---
license: other
tags:
  - remote-sensing
  - satellite-imagery
  - aerial-imagery
  - vision-language
  - zero-shot-mapping
  - contrastive-learning
  - clip
  - cvprw-2024
pipeline_tag: image-feature-extraction
library_name: transformers
arxiv: 2307.15904
---

# Sat2Cap

Sat2Cap is a vision-language model for **zero-shot mapping** from overhead imagery. Given satellite or aerial imagery, Sat2Cap predicts representations aligned with ground-level visual/textual concepts, enabling downstream mapping with free-form natural language queries.

This model is associated with the CVPRW 2024 paper:

**Sat2Cap: Mapping Fine-Grained Textual Descriptions from Satellite Images**  
Aayush Dhakal, Adeel Ahmad, Subash Khanal, Srikumar Sastry, Hannah Kerner, Nathan Jacobs

Sat2Cap is designed for mapping concepts that are difficult to express as a fixed set of land-cover or object classes. Instead of training a separate classifier for every attribute, the model learns a shared representation that can be queried using text.

## Model Details

- **Developed by:** Multimodal Vision Research Laboratory (MVRL), Washington University in St. Louis
- **Model type:** Vision-language / cross-view representation model
- **Primary modality:** Overhead satellite or aerial imagery
- **Output:** Embeddings aligned with CLIP-style ground-level visual/textual representations
- **Task:** Zero-shot mapping with free-form text queries
- **Paper:** [Sat2Cap: Mapping Fine-Grained Textual Descriptions from Satellite Images](https://doi.org/10.1109/CVPRW63382.2024.00058)
- **arXiv:** [2307.15904](https://arxiv.org/abs/2307.15904)

## Intended Use

Sat2Cap can be used for research on:

- text-based mapping from overhead imagery
- weakly supervised remote-sensing representation learning
- cross-view learning between overhead and ground-level imagery
- geographic vision-language models
- retrieval or scoring of locations using free-form textual concepts

Example queries might include concepts such as seasonal activity, land use, visible human activity, scene ambience, or ground-level attributes that may be correlated with overhead appearance.

## Out-of-Scope Use

Sat2Cap should not be used as a standalone system for:

- safety-critical or emergency-response decisions
- legal, financial, insurance, or eligibility decisions
- surveillance or individual-level tracking
- definitive factual claims about a specific property, person, or event
- applications where errors in geographic inference could cause harm

The model predicts likely ground-level concepts from overhead imagery and learned correlations. It does not directly observe ground-level conditions at inference time.

## How It Works

Sat2Cap learns from paired overhead and ground-level imagery. For a given location and overhead image, the model predicts the expected CLIP embedding of the associated ground-level scenery. These predicted embeddings can then be compared with text embeddings to support free-form textual mapping.

▶ Written request A:
Answer these questions about the Sat2Cap model card:
(i) Which laboratory developed Sat2Cap?
(ii) For a given location and overhead image, what does the model predict?
(iii) Does the model directly observe ground-level conditions at inference time?
▶ Written request B:
Output the part of the Sat2Cap model card starting with "This model is" and going on through "queried using text.".

▶ Given information:
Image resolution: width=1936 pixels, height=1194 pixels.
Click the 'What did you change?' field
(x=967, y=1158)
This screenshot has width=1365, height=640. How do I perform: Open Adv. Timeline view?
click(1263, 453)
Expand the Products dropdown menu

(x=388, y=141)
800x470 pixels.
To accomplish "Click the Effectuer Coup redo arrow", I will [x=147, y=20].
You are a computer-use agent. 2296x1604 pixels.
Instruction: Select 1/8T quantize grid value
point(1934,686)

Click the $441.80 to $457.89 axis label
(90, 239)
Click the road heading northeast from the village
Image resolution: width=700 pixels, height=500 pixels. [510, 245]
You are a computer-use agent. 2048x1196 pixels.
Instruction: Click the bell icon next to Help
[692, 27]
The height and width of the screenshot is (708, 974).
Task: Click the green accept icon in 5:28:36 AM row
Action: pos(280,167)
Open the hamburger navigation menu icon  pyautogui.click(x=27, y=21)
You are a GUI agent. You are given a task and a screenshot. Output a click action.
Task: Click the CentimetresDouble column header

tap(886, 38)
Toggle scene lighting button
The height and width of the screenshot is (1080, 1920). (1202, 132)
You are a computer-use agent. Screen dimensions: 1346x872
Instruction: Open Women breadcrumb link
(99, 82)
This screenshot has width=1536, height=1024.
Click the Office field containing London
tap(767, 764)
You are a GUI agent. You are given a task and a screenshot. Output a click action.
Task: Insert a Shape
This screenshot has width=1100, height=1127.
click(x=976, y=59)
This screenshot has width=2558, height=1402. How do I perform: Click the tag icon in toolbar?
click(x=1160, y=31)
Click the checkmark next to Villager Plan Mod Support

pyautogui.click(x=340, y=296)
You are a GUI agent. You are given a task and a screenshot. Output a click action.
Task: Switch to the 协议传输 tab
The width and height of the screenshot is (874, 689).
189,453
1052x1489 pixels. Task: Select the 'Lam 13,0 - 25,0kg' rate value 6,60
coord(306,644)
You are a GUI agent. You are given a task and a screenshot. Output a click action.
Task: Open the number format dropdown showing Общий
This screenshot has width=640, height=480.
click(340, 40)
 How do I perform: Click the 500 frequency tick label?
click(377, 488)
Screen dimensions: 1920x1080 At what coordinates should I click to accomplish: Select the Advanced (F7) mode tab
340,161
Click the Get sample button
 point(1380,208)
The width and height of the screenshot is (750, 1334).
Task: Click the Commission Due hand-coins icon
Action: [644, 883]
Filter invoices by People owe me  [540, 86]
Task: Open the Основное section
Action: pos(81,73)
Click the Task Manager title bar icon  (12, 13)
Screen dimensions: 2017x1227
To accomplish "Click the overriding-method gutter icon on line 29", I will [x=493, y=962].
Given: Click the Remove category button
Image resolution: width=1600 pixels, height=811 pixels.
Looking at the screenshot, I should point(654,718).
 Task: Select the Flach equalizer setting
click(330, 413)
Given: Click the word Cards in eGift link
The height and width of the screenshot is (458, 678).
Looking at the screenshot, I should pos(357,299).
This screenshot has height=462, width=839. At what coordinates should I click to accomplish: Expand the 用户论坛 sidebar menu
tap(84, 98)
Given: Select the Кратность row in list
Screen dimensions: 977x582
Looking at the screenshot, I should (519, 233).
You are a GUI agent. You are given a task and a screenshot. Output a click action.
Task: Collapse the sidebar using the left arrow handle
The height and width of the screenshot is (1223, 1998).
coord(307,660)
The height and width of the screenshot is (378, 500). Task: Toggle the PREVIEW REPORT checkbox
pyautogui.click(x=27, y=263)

▶ Exercise answer A:
(i) The Multimodal Vision Research Laboratory (MVRL), Washington University in St. Louis.
(ii) The expected CLIP embedding of the associated ground-level scenery.
(iii) No.

▶ Exercise answer B:
This model is associated with the CVPRW 2024 paper:

**Sat2Cap: Mapping Fine-Grained Textual Descriptions from Satellite Images**  
Aayush Dhakal, Adeel Ahmad, Subash Khanal, Srikumar Sastry, Hannah Kerner, Nathan Jacobs

Sat2Cap is designed for mapping concepts that are difficult to express as a fixed set of land-cover or object classes. Instead of training a separate classifier for every attribute, the model learns a shared representation that can be queried using text.